Crédit Photo : Andy Ford
Entre rage incontrôlable, introspection et besoin de guérison, PALEFACE SWISS continue de creuser un sillon unique dans le paysage du metal extrême moderne. À l’occasion de la sortie de The Wilted, Yannick revient sur la genèse de cet EP, pensé comme une extension naturelle de Curse, mais aussi comme une photographie émotionnelle d’un groupe constamment en mouvement.
Curse était un disque frontal, presque suffocant, marqué par une colère pure et instinctive. La question d’un “après” se posait forcément. Pourtant, pour Yannick, il n’a jamais été question de tourner la page ou de reconstruire à partir de zéro :
« The Wilted est la continuité parfaite de Curse. C’est sombre aussi, mais d’une autre manière. »
Écrit directement pendant la tournée de Curse, l’EP en prolonge naturellement l’atmosphère. Les deux œuvres se répondent, se complètent, comme deux chapitres d’un même état d’esprit. The Wilted ne cherche pas à adoucir le propos, mais à l’approfondir.
Composer en pleine tournée, entre fatigue accumulée et excitation permanente, peut sembler contre-intuitif. Pourtant, c’est précisément ce contexte qui a permis au groupe de toucher quelque chose de profondément sincère :
« La fatigue, le bonheur d’être en tournée, le fait d’être loin de chez soi… c’était le moment parfait pour écrire. »
The Wilted devient alors une sorte de journal de bord émotionnel. Chaque morceau capture un instant, un ressenti, une tension propre à cette vie nomade. L’EP agit comme une empreinte brute de ce que le groupe traversait à ce moment précis.

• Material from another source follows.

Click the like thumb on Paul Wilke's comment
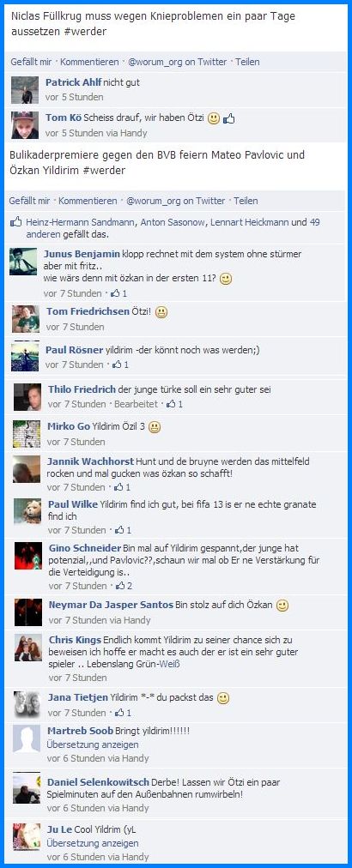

Musicalement, le changement n’est pas radical, mais il est perceptible. Là où Curse était guidé par l’instinct et l’urgence, The Wilted adopte une approche plus réfléchie :
« Je ne dirais pas que mon jeu de guitare a changé, mais il a évolué. »
Yannick explique que les morceaux ont été retravaillés en profondeur, écoutés encore et encore, chaque détail minutieusement ajusté. Une démarche presque opposée à celle de Curse, où l’émotion primait sur l’analyse. Le résultat : une violence toujours aussi présente, mais canalisée, structurée, maîtrisée.
Si Curse exprimait une colère explosive, The Wilted semble davantage tourné vers une forme de guérison, ou du moins de prise de recul. Cette évolution n’est pas un adoucissement, mais un déplacement du centre de gravité émotionnel. La violence sonore reste intacte, mais elle sert désormais un propos plus introspectif, parfois même vulnérable.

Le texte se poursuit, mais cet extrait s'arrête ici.